Tarefa:
Reproduza todas as linhas abaixo, do começo ao fim, sem mudar nada.
▬▬▬▬▬▬▬▬▬▬
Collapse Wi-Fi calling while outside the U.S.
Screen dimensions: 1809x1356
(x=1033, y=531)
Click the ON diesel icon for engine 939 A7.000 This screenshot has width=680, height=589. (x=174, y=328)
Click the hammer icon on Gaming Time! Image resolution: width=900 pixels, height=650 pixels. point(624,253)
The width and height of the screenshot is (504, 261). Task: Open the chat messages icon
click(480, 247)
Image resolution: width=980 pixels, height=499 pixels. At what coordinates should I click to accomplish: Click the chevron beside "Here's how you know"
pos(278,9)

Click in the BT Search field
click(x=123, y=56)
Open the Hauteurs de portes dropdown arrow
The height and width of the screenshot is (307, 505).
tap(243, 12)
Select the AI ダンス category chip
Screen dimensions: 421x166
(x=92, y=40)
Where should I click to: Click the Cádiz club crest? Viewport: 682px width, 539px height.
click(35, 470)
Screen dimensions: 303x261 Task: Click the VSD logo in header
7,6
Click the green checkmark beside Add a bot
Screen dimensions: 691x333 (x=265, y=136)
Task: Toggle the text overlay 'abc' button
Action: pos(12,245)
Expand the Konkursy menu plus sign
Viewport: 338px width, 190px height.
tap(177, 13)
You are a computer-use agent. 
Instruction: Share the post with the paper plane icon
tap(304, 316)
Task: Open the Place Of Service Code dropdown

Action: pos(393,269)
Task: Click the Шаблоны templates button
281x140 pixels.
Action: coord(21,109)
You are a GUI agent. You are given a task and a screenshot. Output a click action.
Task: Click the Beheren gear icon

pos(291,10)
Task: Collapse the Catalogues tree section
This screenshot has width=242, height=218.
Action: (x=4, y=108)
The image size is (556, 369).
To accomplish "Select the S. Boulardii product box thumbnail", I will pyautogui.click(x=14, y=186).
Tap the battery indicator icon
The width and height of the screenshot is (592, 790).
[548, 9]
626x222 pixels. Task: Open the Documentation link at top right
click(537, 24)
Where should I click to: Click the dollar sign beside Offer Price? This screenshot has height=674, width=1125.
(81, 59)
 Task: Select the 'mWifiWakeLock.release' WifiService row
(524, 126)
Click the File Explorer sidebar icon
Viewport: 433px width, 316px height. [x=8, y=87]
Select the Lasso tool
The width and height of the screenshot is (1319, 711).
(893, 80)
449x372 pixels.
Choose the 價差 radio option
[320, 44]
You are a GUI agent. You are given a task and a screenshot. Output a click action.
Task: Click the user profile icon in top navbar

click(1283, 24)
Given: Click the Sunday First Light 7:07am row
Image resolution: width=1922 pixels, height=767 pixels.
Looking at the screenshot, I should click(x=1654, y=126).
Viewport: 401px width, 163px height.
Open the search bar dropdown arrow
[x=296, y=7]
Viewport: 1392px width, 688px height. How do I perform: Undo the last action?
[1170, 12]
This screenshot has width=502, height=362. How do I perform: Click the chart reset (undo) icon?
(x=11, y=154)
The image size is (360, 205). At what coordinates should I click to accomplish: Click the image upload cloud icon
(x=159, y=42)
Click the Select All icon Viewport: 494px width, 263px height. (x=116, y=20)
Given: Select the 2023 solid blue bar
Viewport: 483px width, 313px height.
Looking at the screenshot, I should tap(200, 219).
▬▬▬▬▬▬▬▬▬▬
Resposta:
Collapse Wi-Fi calling while outside the U.S.
Screen dimensions: 1809x1356
(x=1033, y=531)
Click the ON diesel icon for engine 939 A7.000 This screenshot has width=680, height=589. (x=174, y=328)
Click the hammer icon on Gaming Time! Image resolution: width=900 pixels, height=650 pixels. point(624,253)
The width and height of the screenshot is (504, 261). Task: Open the chat messages icon
click(480, 247)
Image resolution: width=980 pixels, height=499 pixels. At what coordinates should I click to accomplish: Click the chevron beside "Here's how you know"
pos(278,9)

Click in the BT Search field
click(x=123, y=56)
Open the Hauteurs de portes dropdown arrow
The height and width of the screenshot is (307, 505).
tap(243, 12)
Select the AI ダンス category chip
Screen dimensions: 421x166
(x=92, y=40)
Where should I click to: Click the Cádiz club crest? Viewport: 682px width, 539px height.
click(35, 470)
Screen dimensions: 303x261 Task: Click the VSD logo in header
7,6
Click the green checkmark beside Add a bot
Screen dimensions: 691x333 (x=265, y=136)
Task: Toggle the text overlay 'abc' button
Action: pos(12,245)
Expand the Konkursy menu plus sign
Viewport: 338px width, 190px height.
tap(177, 13)
You are a computer-use agent. 
Instruction: Share the post with the paper plane icon
tap(304, 316)
Task: Open the Place Of Service Code dropdown

Action: pos(393,269)
Task: Click the Шаблоны templates button
281x140 pixels.
Action: coord(21,109)
You are a GUI agent. You are given a task and a screenshot. Output a click action.
Task: Click the Beheren gear icon

pos(291,10)
Task: Collapse the Catalogues tree section
This screenshot has width=242, height=218.
Action: (x=4, y=108)
The image size is (556, 369).
To accomplish "Select the S. Boulardii product box thumbnail", I will pyautogui.click(x=14, y=186).
Tap the battery indicator icon
The width and height of the screenshot is (592, 790).
[548, 9]
626x222 pixels. Task: Open the Documentation link at top right
click(537, 24)
Where should I click to: Click the dollar sign beside Offer Price? This screenshot has height=674, width=1125.
(81, 59)
 Task: Select the 'mWifiWakeLock.release' WifiService row
(524, 126)
Click the File Explorer sidebar icon
Viewport: 433px width, 316px height. [x=8, y=87]
Select the Lasso tool
The width and height of the screenshot is (1319, 711).
(893, 80)
449x372 pixels.
Choose the 價差 radio option
[320, 44]
You are a GUI agent. You are given a task and a screenshot. Output a click action.
Task: Click the user profile icon in top navbar

click(1283, 24)
Given: Click the Sunday First Light 7:07am row
Image resolution: width=1922 pixels, height=767 pixels.
Looking at the screenshot, I should click(x=1654, y=126).
Viewport: 401px width, 163px height.
Open the search bar dropdown arrow
[x=296, y=7]
Viewport: 1392px width, 688px height. How do I perform: Undo the last action?
[1170, 12]
This screenshot has width=502, height=362. How do I perform: Click the chart reset (undo) icon?
(x=11, y=154)
The image size is (360, 205). At what coordinates should I click to accomplish: Click the image upload cloud icon
(x=159, y=42)
Click the Select All icon Viewport: 494px width, 263px height. (x=116, y=20)
Given: Select the 2023 solid blue bar
Viewport: 483px width, 313px height.
Looking at the screenshot, I should tap(200, 219).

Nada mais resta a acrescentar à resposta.